Zum Tod des schwulen Aktivisten Christian Pulz: Er war ein Fels der Bewegung

Christian Pulz war einer der Mitbegründer der Lesben- und Schwulenbewegung in der DDR. Im Sommer wollte er den ersten East Pride mitorganisieren. Jetzt ist er überraschend gestorben. Nachruf eines Weggefährten.

In Plauen, einer Stadt im sächsischen Vogtland, wurde Christian Pulz am 14.12.1944 geboren, kurz vor dem Ende der einen und dann mitten hinein in die andere Diktatur in Deutschland. Je länger ich darüber nachdenke, desto stärker bin ich fasziniert, dass sich unter diesen Umständen ein Mensch so für sich selbst entscheiden konnte.

Auch wenn diese Entscheidung erst in der zweiten Hälfte bestimmend wurde, ist sein ganzes Leben davon überstrahlt, dass Christian ein Schwulenaktivist war. 1981 begann dieser Weg, ausgelöst durch das Buch „Coming out“ von Martin Siems. Das Thema des Buches war: Sei dein eigener Chairman! Es ging um homosexuelle Selbsterfahrung.

So begann die erste selbstbestimmte Gruppe von Homosexuellen in Leipzig mit einem Emanzipationsbuch aus dem Westen. Sie begann mit einem Buch aus dem Westen und sie begann in der Institution, die wie kaum eine andere für die Unterdrückung von Homosexualität und Verfolgung von Homosexuellen verantwortlich war, in der Kirche.

Es ist daraus nach 1982 eine staatsunabhängige Lesben- und Schwulenbewegung mitten in dieser anderen Diktatur in Deutschland entstanden. Und das war nur möglich, weil es die Evangelische Kirche gab. Und Christian Pulz wurde zu einem Fels dieser Bewegung.
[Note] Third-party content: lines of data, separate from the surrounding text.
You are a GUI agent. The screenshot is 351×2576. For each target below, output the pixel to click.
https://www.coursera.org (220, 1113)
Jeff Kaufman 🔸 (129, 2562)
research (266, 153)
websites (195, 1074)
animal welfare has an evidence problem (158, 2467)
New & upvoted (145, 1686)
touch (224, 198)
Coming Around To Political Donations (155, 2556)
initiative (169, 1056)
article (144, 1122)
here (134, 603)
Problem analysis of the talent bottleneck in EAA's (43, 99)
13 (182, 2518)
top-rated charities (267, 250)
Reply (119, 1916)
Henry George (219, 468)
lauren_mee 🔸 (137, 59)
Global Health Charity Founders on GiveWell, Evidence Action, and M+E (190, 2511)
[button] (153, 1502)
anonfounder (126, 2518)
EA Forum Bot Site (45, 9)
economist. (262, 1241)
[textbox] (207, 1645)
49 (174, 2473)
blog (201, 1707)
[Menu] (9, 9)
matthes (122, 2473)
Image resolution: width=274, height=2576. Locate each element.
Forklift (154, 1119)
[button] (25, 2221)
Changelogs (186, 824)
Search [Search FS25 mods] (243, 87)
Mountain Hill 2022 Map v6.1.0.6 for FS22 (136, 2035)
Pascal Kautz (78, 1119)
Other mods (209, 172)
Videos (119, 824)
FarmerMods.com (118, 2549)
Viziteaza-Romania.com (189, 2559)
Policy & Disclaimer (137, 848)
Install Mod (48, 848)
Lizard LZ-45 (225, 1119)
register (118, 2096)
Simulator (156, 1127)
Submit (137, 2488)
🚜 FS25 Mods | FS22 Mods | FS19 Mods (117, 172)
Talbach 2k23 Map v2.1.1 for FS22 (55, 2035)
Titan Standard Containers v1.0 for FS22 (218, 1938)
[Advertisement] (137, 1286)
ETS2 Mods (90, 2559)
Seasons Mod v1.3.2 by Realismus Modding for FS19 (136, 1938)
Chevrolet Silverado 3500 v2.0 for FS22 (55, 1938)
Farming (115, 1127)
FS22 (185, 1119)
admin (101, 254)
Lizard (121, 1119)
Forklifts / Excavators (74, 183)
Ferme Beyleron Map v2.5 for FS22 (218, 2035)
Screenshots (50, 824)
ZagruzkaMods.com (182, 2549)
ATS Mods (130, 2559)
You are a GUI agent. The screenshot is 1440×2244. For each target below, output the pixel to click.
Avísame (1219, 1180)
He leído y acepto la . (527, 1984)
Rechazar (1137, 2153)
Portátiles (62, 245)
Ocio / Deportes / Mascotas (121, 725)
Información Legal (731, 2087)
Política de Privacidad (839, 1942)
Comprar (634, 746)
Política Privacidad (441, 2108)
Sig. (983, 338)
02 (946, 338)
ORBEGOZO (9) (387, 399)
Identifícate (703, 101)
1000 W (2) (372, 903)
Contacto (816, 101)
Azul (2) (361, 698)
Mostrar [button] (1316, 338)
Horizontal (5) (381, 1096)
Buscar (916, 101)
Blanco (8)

Christian Pulz (4. v.l.) und „Schwule in der Kirche“ auf der Friedenswerkstatt 1983 in Ost-Berlin.
Christian Pulz (4. v.l.) und „Schwule in der Kirche“ auf der Friedenswerkstatt 1983 in Ost-Berlin.

© Christian Pulz

Ich habe Christian Pulz erst viel später 1997 in Berlin kennengelernt. Damals ging ich aufs Gymnasium und stand kurz vor meinem Coming out. Bei mir hat es kein halbes Leben gedauert. Aber doch war wesentliches noch immer wie in den 1960er Jahren bei Christian: Wir beide sollten Minderheit sein. Ich könnte hier vieles über Christians politisches Wirken für schwule Befreiung schreiben. Das ist in den letzten 25 Jahren so gut wie nicht geschehen. Ich bin aber sicher, dass es geschehen wird. Die Spuren, die er und viele andere hinterlassen haben, sind einfach da.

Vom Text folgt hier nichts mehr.